Required work: Give the data from the line that contains "Given: Click the" through the line that contains "click(271, 41)", inclusive, as a two-column CSV headed request and answer, with one row for each answer alongside the text that asks for it. Put each field in quotes, turn line breaks into spaces, and leave the pictures out.

Material provided:
● ● ● ●

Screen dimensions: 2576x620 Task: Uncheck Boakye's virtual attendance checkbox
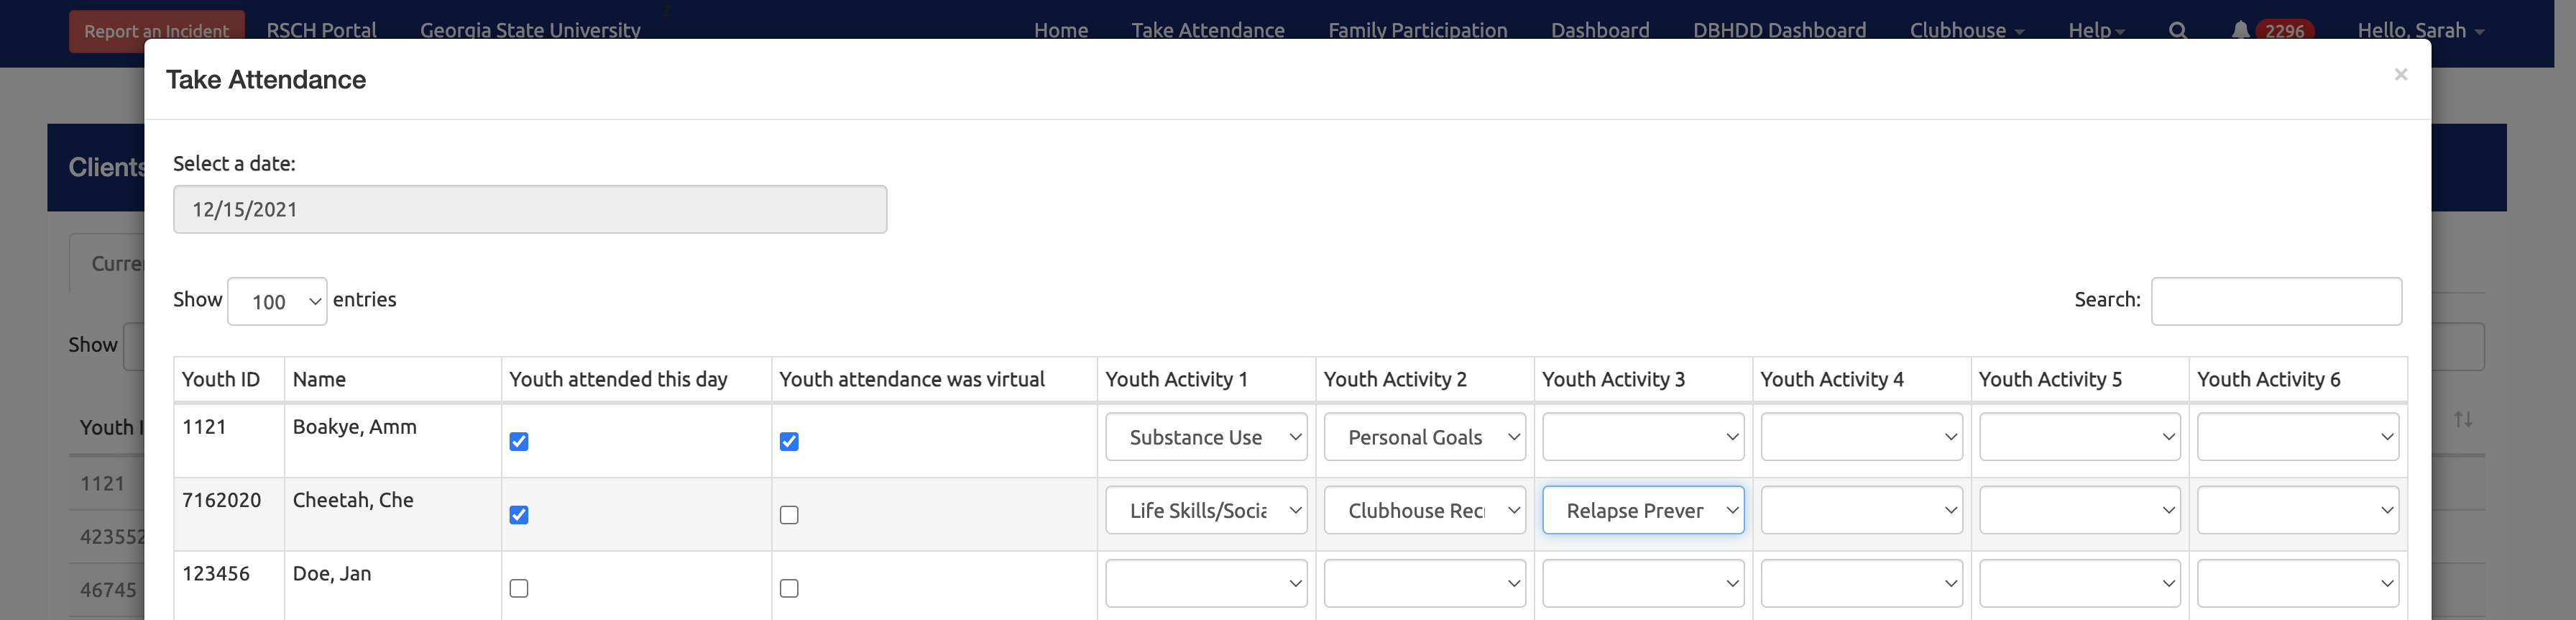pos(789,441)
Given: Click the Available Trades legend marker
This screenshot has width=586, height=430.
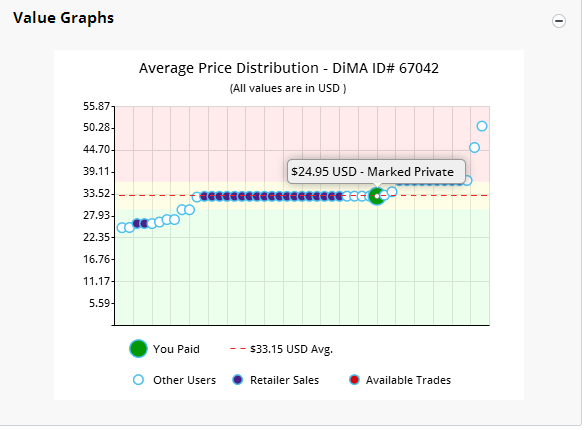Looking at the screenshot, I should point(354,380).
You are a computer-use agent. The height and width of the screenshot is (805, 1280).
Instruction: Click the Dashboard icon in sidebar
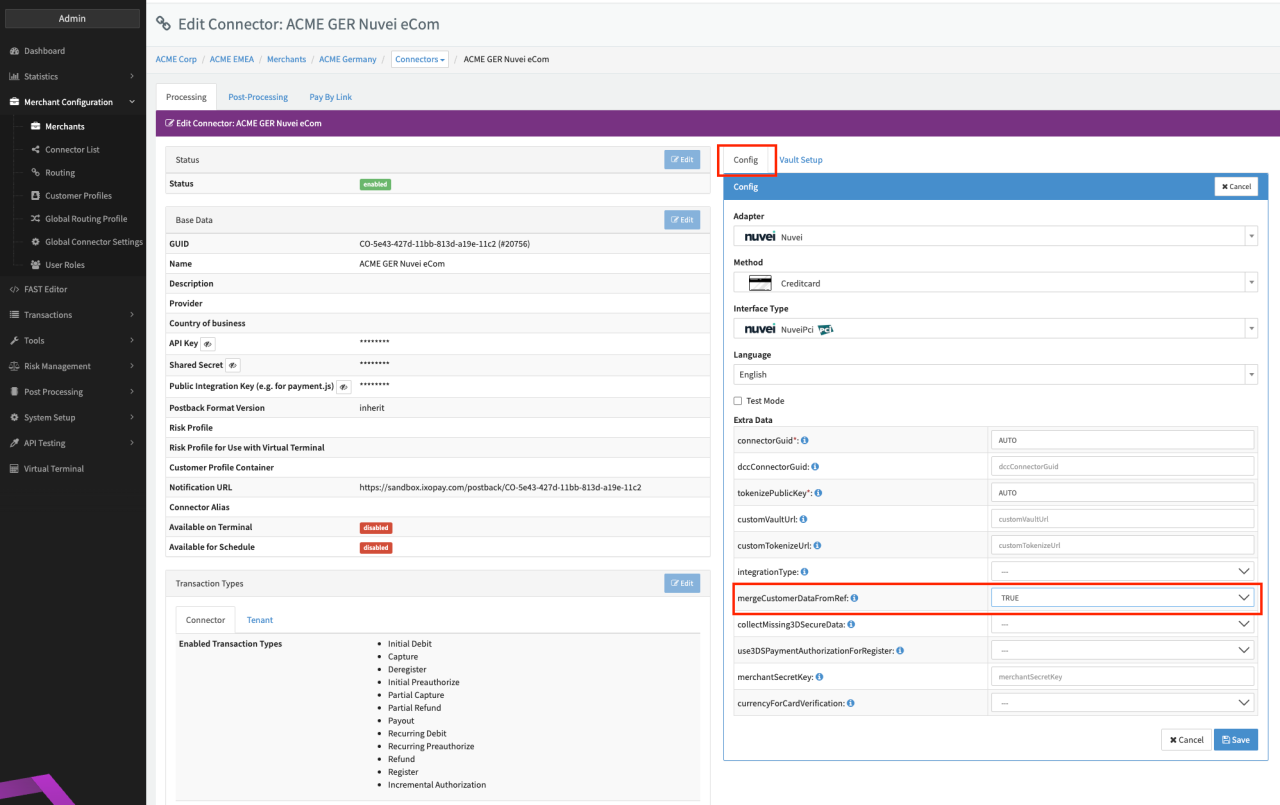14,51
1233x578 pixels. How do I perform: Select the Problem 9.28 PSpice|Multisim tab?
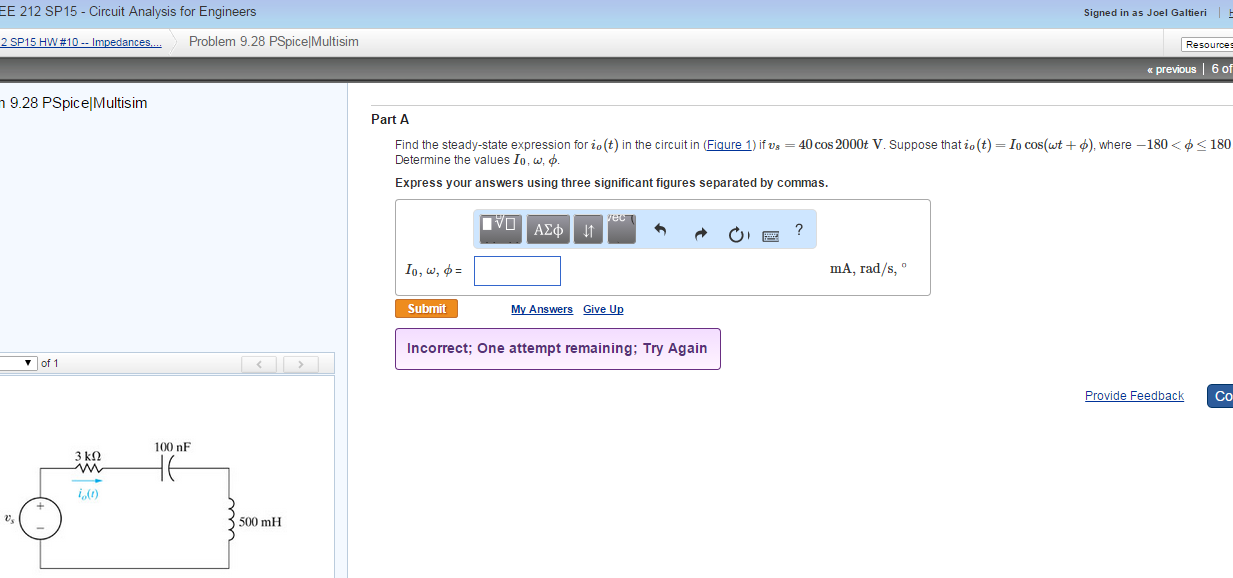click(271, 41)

● ● ● ●

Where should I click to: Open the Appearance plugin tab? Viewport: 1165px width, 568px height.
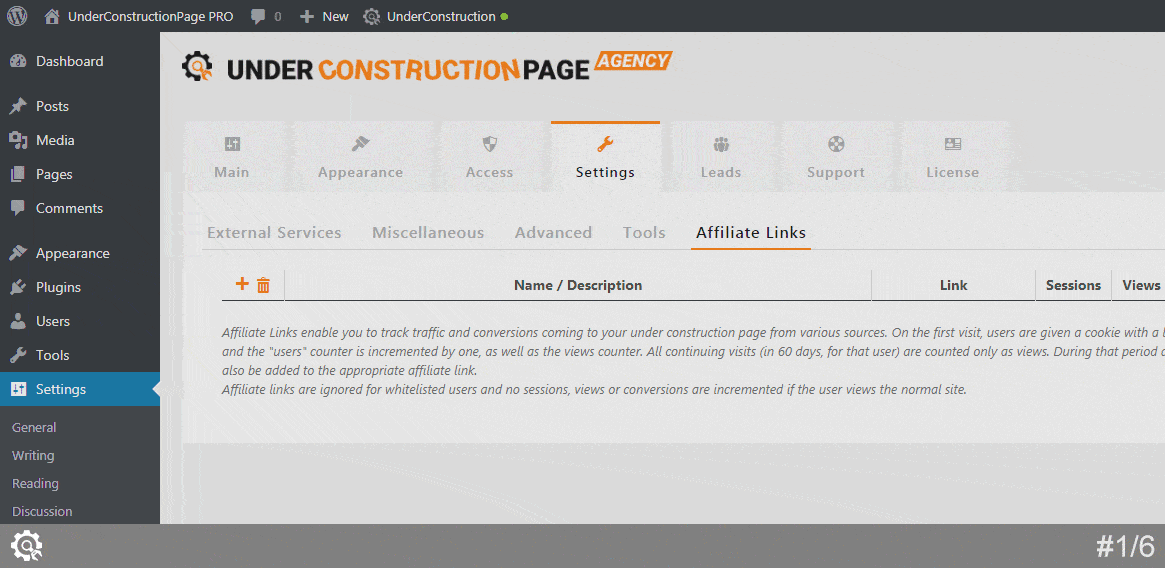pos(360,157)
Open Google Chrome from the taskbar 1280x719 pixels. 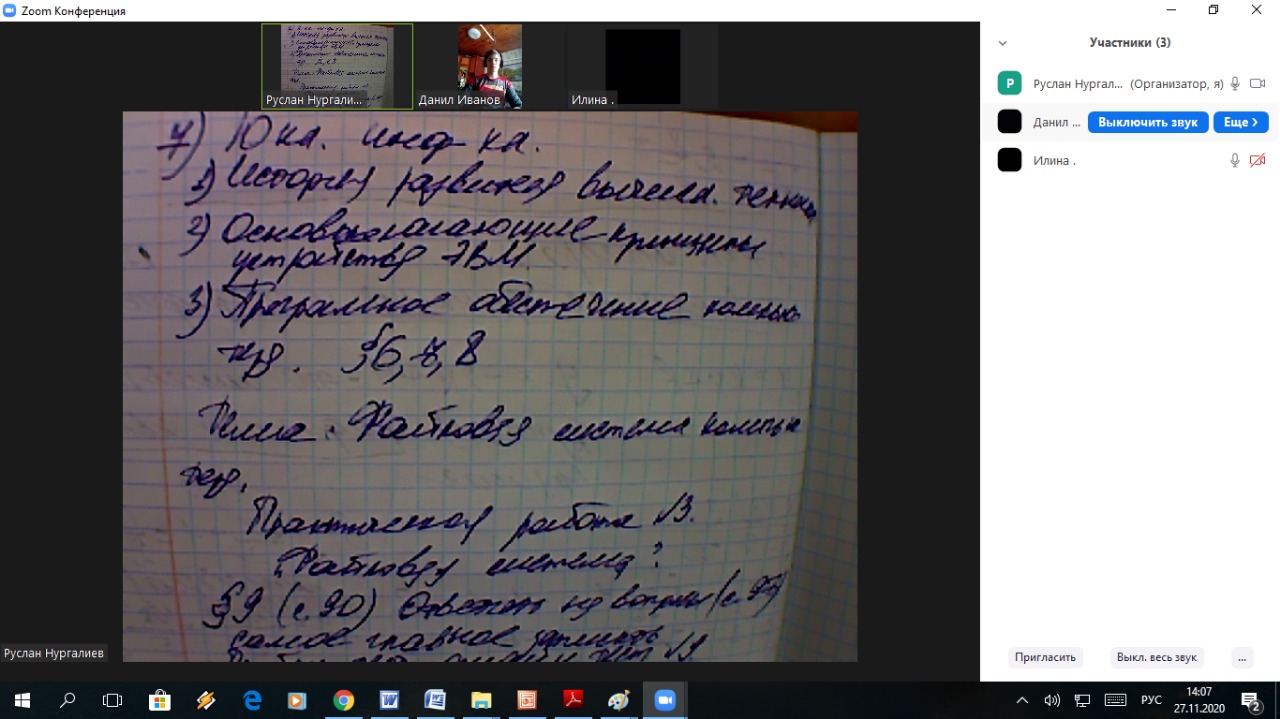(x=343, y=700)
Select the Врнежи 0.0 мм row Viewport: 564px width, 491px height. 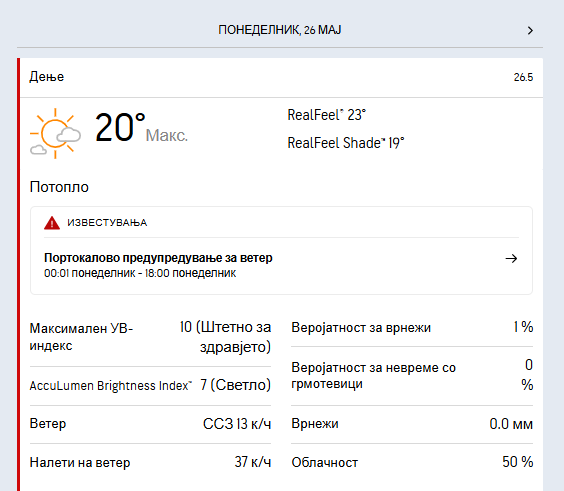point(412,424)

● ● ● ●

Output below:
request,answer
"Given: Click the Available Trades legend marker This screenshot has width=586, height=430.","Looking at the screenshot, I should point(354,380)."
"You are a computer-use agent. The height and width of the screenshot is (805, 1280). Instruction: Click the Dashboard icon in sidebar","14,51"
"1233x578 pixels. How do I perform: Select the Problem 9.28 PSpice|Multisim tab?","click(271, 41)"